■ **Directions for this task**
Look through the entries below and report every line that has "badge".

■ **Task input**
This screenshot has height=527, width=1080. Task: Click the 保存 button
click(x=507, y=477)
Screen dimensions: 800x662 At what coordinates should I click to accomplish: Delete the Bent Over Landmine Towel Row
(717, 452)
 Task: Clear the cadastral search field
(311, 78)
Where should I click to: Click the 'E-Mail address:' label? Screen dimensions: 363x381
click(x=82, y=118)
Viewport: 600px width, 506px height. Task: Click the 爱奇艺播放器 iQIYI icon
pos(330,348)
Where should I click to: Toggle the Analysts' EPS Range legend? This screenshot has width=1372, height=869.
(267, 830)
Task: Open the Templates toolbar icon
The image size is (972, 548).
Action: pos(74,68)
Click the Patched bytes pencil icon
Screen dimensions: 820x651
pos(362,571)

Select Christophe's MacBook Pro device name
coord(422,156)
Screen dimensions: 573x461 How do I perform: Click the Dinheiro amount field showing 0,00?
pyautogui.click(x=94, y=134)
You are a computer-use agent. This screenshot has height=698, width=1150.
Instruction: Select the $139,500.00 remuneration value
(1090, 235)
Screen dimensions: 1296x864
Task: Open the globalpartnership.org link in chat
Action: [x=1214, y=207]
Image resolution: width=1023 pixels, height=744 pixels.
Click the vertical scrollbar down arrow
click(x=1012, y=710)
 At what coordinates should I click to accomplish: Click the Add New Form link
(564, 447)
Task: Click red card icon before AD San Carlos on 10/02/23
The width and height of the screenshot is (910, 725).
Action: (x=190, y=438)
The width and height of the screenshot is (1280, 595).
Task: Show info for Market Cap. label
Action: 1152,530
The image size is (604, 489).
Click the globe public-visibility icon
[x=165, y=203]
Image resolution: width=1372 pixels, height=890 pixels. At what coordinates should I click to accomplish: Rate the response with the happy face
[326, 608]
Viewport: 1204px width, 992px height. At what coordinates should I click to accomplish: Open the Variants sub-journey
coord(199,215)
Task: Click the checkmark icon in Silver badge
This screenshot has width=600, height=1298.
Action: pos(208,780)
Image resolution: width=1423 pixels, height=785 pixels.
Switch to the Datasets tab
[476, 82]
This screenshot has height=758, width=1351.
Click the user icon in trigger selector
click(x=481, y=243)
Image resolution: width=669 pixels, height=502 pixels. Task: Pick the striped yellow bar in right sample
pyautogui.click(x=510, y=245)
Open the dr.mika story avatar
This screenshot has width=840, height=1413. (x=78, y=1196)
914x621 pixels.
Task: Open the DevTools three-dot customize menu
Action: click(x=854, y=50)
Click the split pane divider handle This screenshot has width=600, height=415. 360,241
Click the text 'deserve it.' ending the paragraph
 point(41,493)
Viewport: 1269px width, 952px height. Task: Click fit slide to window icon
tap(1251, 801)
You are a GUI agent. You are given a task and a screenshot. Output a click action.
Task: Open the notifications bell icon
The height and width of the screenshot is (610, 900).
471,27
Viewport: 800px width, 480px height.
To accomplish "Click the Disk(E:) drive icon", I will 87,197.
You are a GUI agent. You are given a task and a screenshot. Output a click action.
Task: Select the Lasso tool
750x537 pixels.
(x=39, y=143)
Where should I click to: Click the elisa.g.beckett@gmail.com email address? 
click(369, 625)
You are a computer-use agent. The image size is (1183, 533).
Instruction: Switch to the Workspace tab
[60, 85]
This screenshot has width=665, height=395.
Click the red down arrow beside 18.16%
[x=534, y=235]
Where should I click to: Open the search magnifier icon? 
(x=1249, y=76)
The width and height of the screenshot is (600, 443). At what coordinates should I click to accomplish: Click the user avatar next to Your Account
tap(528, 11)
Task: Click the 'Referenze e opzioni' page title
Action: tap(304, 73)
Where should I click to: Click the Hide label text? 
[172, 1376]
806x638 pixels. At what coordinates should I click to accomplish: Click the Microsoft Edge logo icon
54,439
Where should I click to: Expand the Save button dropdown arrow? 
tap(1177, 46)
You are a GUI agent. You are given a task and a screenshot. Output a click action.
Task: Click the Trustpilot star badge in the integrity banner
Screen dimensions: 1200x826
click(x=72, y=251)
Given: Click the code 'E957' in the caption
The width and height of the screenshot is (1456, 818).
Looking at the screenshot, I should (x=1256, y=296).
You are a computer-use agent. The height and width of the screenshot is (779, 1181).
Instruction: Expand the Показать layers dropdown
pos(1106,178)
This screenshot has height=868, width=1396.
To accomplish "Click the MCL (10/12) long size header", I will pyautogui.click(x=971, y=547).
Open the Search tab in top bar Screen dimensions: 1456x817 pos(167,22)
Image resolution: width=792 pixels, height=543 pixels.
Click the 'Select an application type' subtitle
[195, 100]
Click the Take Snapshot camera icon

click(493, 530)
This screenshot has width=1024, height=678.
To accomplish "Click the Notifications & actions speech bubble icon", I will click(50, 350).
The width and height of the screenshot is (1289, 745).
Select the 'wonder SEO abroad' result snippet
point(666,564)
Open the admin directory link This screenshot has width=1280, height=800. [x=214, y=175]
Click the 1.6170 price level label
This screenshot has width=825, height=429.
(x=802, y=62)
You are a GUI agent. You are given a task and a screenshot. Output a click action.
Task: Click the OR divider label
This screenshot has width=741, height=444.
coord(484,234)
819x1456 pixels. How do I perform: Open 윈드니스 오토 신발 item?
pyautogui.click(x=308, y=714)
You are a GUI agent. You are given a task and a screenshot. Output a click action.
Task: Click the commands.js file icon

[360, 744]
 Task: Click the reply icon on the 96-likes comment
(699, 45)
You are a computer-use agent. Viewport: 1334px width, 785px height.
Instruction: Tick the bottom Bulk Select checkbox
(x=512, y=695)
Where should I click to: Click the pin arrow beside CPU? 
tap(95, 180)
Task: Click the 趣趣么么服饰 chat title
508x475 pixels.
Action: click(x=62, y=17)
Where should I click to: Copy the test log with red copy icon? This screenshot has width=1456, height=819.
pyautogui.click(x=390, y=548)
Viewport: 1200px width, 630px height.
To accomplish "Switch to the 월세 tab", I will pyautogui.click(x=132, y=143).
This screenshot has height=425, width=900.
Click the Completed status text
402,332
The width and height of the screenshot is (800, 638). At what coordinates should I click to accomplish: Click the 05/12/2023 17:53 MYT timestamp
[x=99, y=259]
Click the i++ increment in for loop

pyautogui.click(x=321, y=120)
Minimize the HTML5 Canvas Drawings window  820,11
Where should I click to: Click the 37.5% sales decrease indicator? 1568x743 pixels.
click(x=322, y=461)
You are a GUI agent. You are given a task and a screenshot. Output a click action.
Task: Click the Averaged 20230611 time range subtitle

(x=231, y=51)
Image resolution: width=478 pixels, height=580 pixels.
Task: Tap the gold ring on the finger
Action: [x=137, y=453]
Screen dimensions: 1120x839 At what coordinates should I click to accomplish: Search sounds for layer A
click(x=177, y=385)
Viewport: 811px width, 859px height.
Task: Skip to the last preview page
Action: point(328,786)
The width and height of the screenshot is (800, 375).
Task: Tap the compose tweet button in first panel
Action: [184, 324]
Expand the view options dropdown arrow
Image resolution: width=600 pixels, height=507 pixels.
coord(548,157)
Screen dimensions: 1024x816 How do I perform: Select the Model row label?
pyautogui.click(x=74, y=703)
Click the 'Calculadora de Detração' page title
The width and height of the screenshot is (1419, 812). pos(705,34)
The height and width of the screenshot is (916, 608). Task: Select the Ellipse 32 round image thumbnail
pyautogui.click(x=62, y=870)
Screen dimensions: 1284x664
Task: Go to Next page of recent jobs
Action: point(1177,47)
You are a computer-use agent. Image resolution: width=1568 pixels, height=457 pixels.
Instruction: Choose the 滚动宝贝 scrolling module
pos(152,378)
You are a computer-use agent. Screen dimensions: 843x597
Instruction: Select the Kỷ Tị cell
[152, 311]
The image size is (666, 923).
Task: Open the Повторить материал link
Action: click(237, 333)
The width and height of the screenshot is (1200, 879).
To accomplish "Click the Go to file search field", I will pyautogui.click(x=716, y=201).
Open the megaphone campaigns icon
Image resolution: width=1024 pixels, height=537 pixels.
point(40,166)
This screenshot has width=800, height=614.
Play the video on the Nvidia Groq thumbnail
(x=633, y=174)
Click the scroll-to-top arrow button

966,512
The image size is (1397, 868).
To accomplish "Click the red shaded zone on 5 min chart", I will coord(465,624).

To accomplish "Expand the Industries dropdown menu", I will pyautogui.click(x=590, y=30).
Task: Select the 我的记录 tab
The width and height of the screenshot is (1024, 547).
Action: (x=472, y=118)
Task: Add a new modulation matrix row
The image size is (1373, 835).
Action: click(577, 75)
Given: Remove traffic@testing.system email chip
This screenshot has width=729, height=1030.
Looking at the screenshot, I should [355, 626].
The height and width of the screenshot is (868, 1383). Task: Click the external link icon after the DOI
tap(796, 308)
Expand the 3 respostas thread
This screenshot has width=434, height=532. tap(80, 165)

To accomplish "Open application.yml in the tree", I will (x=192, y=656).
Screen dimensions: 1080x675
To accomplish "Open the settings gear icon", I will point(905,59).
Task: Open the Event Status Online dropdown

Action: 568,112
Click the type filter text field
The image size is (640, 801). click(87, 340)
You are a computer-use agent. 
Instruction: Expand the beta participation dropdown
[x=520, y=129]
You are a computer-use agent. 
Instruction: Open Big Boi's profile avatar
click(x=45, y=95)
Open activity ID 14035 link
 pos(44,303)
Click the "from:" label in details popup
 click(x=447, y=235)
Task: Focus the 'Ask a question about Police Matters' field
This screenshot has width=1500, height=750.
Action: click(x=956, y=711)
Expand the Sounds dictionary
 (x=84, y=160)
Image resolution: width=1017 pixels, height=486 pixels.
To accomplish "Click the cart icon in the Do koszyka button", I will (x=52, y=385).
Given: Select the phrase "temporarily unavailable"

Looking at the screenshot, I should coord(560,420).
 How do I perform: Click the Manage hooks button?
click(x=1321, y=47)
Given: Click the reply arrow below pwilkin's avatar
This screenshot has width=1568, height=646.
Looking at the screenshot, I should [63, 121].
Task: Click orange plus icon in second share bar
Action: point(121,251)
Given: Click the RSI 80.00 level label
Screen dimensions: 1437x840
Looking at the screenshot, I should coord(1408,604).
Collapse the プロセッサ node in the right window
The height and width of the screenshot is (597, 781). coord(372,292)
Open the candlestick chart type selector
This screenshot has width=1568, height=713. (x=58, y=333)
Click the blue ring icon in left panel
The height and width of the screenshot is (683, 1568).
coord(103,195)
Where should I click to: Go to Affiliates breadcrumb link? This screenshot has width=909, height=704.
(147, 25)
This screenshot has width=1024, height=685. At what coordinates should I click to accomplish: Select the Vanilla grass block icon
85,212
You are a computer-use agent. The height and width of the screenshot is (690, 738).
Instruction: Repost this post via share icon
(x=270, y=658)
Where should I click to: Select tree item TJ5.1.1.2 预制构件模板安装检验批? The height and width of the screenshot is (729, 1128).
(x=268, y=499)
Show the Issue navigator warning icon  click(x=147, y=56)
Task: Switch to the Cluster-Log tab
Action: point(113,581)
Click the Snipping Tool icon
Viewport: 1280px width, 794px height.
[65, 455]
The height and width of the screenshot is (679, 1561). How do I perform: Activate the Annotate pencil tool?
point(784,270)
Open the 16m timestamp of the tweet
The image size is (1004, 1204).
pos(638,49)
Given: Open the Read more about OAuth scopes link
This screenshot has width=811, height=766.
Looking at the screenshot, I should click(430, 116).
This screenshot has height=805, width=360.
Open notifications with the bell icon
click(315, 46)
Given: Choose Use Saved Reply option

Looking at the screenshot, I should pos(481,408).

■ **Answer for the task**
Task: Click the checkmark icon in Silver badge
Task: Click the Trustpilot star badge in the integrity banner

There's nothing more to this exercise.